** Problem to solve **
Extract everything from the line containing "Given: Click 博裕资本 investor link" down to the line containing "coord(164,812)", both included, and reproduce those lines exactly as they appear in the items.

** Information shown **

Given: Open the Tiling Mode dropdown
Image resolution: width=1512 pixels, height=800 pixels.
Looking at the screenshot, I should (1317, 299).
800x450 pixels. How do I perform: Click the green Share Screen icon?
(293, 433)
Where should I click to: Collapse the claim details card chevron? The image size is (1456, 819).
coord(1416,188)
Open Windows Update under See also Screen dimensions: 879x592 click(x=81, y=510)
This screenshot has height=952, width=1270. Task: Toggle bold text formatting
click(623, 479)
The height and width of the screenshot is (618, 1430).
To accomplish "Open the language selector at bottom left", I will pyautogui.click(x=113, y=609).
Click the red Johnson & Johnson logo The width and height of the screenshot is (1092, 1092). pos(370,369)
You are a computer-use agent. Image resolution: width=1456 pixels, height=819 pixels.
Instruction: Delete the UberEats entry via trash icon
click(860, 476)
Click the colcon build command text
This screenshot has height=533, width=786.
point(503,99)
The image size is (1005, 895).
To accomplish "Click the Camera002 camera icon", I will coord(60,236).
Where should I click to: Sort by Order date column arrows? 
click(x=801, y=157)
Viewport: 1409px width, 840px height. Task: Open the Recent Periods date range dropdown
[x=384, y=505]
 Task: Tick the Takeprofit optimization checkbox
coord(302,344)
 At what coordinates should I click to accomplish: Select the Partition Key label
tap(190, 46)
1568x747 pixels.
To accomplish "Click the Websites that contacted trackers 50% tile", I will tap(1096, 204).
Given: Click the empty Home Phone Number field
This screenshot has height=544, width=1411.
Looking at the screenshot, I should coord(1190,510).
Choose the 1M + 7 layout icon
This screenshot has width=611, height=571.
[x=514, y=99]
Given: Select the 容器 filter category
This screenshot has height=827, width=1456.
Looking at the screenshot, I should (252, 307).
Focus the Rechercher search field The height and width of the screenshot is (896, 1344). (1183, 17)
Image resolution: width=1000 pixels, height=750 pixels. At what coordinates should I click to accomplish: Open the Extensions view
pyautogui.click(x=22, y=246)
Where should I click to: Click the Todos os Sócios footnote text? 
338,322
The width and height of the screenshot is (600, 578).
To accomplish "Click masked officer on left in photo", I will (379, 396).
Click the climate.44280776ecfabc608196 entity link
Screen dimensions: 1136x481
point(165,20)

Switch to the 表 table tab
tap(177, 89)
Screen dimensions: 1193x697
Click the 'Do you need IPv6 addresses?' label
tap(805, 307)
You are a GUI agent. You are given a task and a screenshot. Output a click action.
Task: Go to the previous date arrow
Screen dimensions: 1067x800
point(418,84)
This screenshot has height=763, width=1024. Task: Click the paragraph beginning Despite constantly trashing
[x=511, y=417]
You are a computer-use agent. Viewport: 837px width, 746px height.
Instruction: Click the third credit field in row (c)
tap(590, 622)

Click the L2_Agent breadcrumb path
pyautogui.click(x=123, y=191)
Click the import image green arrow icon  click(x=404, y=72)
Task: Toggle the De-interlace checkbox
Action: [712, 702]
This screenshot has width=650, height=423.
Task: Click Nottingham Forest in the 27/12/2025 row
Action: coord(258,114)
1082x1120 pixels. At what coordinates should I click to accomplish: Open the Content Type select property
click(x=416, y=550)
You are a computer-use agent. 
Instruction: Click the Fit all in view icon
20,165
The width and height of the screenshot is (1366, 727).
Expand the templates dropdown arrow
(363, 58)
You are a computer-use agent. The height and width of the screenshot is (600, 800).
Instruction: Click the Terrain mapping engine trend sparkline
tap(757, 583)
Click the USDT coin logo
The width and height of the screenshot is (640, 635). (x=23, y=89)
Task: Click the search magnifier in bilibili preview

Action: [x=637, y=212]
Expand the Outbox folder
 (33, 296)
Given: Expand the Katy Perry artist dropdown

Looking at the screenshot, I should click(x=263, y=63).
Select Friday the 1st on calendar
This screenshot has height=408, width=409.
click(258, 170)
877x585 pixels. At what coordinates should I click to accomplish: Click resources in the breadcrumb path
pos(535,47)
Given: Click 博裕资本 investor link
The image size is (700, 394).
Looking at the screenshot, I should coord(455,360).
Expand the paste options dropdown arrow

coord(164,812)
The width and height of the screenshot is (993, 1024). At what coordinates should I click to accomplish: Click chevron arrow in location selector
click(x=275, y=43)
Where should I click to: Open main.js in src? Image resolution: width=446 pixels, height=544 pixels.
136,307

** Reply to the exercise **
Given: Click 博裕资本 investor link
The image size is (700, 394).
Looking at the screenshot, I should coord(455,360).
Expand the paste options dropdown arrow

coord(164,812)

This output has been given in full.